> _What the task requires_:
Pictures are to be left out, and only the lines from the one containing "How do I perform: Click" through the last line of the data are to be returned exactly.
# # #
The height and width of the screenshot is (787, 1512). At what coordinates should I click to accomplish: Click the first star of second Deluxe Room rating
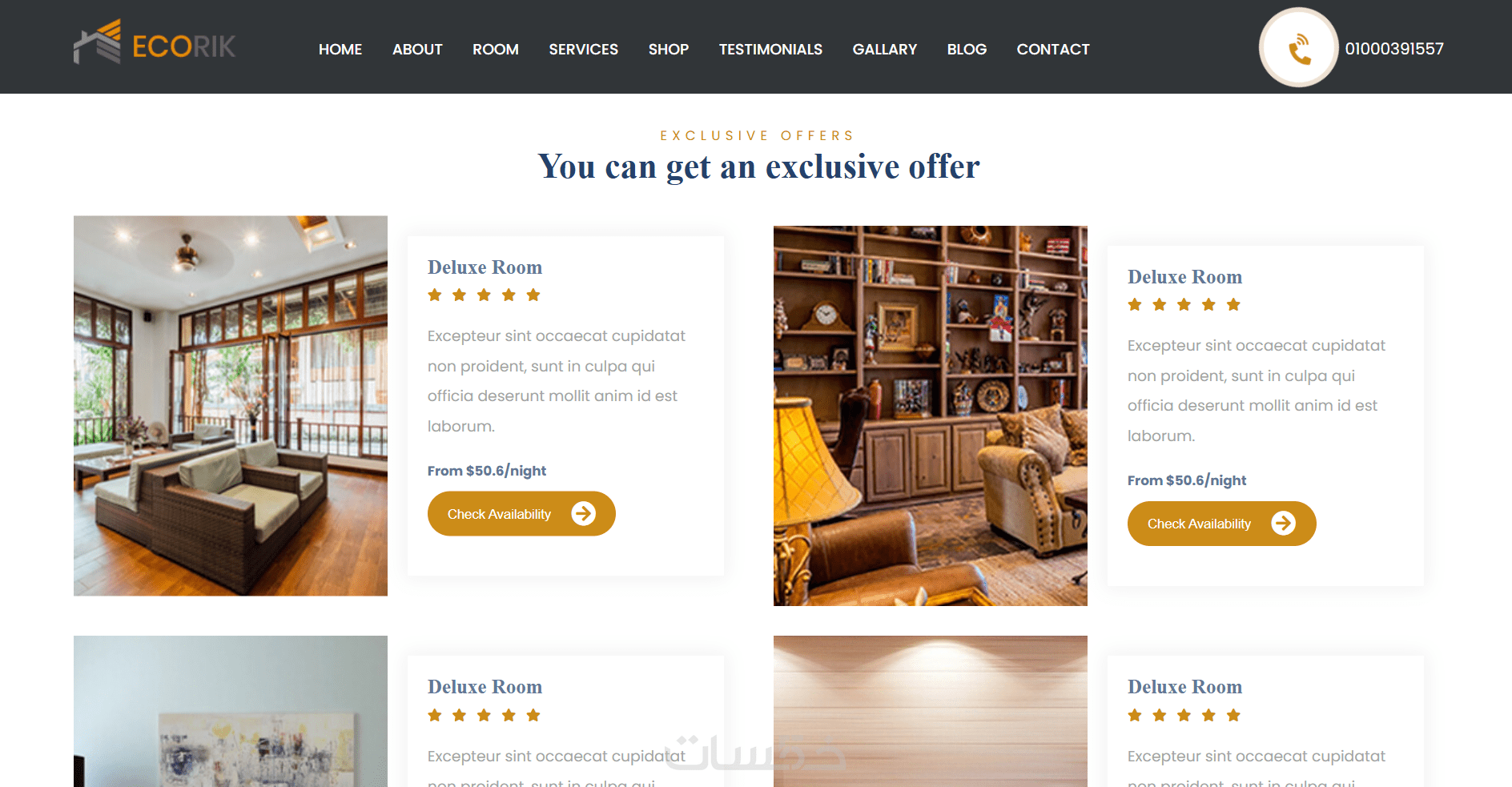coord(1135,305)
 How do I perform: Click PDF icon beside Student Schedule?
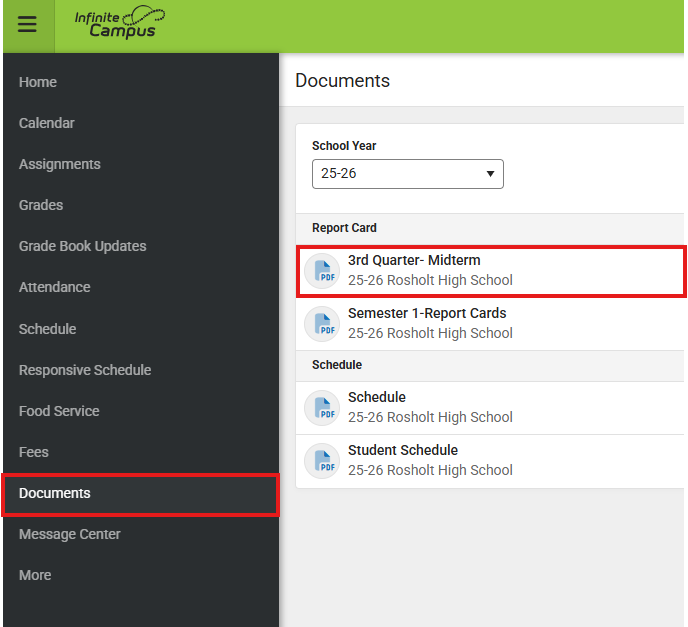(322, 460)
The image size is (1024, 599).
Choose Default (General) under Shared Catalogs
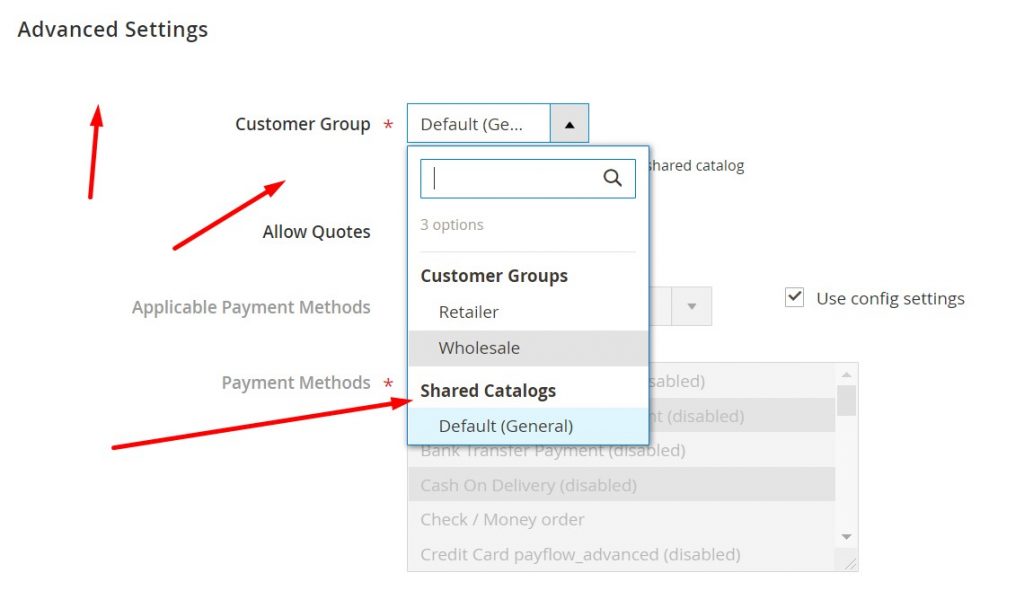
# # #
> _Result of this task_:
 How do I perform: Click PDF icon beside Student Schedule?
(322, 460)
The image size is (1024, 599).
Choose Default (General) under Shared Catalogs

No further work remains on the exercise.